======== TEXTE EXTRAIT

Prix de la mise en scène au plus récent Festival de Cannes, candidat français à l’Oscar du meilleur film international, La passion de Dodin Bouffant de Trân Anh Hùng, met en scène Juliette Binoche et Benoît Magimel pour la première fois au cinéma en 25 ans. Dodin Bouffant (Magimel), dit à la fin du XIXe siècle le « Napoléon de l’art culinaire », tente de convaincre Eugénie (Juliette Binoche), sa cuisinière et amante, de l’épouser. Dans une ultime tentative, il va lui préparer avec un soin maniaque un repas digne d’une reine. Discussion sur ce qui est du cinéma.

Marc Cassivi : Votre film célèbre la qualité française par l’art culinaire. C’est pour vous une lettre d’amour à la France ?

Trân Anh Hùng : C’est une lettre d’amour à la France, oui. J’ai puisé en moi toutes mes premières impressions quand j’ai découvert la France. Il y a une beauté dans l’esprit français qui est résumée pour moi avec le mot « mesure ». Ce n’est jamais exubérant. Que ce soit dans l’architecture, dans la peinture, dans tous les arts, il y a une certaine mesure.

M.C. : Ce n’est pas la flamboyance, mais l’élégance…

T.A.H. : Tout à fait. Je voulais vraiment faire un film qui ait cette substance, avec de la retenue, même des sentiments. C’est dans ce sens-là que je dis que c’est un hommage à la France et non pas à la gastronomie. C’est vraiment l’esprit, c’est ça qui compte.

M.C. : Et passer par la gastronomie, c’était un bon véhicule pour rendre cet hommage ?

T.A.H. : Oui, tout à fait. Il n’y avait pas une volonté farouche de faire un film sur la cuisine française, mais de faire un film sur la cuisine en tant qu’art. Je pense que tous les réalisateurs ont envie dans leur vie de faire un film sur l’art. Certains choisissent la peinture ou la musique. Moi, j’ai préféré l’art culinaire parce que c’est vrai. Ce n’est pas comme quelqu’un qui fait semblant de peindre un Van Gogh. Et je me suis pompeusement lancé un défi : j’ai voulu faire un film sur la nourriture qui donnerait du fil à retordre au prochain réalisateur qui veut faire un film sur la nourriture !

================
======== CONTENU DES DONNÉES

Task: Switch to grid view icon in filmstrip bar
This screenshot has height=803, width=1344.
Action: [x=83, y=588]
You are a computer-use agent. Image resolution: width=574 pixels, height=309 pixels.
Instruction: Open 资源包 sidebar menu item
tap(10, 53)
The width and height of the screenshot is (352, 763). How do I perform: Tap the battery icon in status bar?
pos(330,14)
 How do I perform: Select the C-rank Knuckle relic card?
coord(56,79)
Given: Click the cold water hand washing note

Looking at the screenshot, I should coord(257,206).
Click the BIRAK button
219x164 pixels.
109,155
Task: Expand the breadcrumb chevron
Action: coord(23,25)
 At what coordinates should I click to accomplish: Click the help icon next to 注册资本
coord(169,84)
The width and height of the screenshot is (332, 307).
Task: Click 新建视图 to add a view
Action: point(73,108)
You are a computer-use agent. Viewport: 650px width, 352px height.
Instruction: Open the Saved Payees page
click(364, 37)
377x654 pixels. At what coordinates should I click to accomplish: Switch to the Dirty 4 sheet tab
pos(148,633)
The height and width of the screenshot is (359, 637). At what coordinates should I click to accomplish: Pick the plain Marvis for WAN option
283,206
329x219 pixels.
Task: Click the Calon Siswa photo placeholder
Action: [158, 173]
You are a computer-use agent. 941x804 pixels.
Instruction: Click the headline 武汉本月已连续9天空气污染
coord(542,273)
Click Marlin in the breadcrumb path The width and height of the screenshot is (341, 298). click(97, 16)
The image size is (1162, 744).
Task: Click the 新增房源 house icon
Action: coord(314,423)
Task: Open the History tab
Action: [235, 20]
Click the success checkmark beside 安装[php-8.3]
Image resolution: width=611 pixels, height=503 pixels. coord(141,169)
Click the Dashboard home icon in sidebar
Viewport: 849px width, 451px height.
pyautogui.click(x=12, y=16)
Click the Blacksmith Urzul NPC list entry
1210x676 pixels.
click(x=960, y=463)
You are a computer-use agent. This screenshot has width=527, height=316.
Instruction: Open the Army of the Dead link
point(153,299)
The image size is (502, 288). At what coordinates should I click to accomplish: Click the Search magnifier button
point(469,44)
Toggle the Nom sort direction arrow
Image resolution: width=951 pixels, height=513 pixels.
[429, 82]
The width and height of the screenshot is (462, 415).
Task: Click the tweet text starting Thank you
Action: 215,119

================

## ÉNONCÉ 1
D'après l'entretien, quel mot résume pour Trân Anh Hùng la beauté de l'esprit français ?
## ÉNONCÉ 2
Recopiez fidèlement le passage de l'entretien qui débute par les mots contenant « Marc Cassivi : Votre » et s'achève sur « ça qui compte. ».
Seul l'entretien sert de référence.

## RÉPONSE RÉDIGÉE 1
Le mot « mesure ».

## RÉPONSE RÉDIGÉE 2
Marc Cassivi : Votre film célèbre la qualité française par l’art culinaire. C’est pour vous une lettre d’amour à la France ?

Trân Anh Hùng : C’est une lettre d’amour à la France, oui. J’ai puisé en moi toutes mes premières impressions quand j’ai découvert la France. Il y a une beauté dans l’esprit français qui est résumée pour moi avec le mot « mesure ». Ce n’est jamais exubérant. Que ce soit dans l’architecture, dans la peinture, dans tous les arts, il y a une certaine mesure.

M.C. : Ce n’est pas la flamboyance, mais l’élégance…

T.A.H. : Tout à fait. Je voulais vraiment faire un film qui ait cette substance, avec de la retenue, même des sentiments. C’est dans ce sens-là que je dis que c’est un hommage à la France et non pas à la gastronomie. C’est vraiment l’esprit, c’est ça qui compte.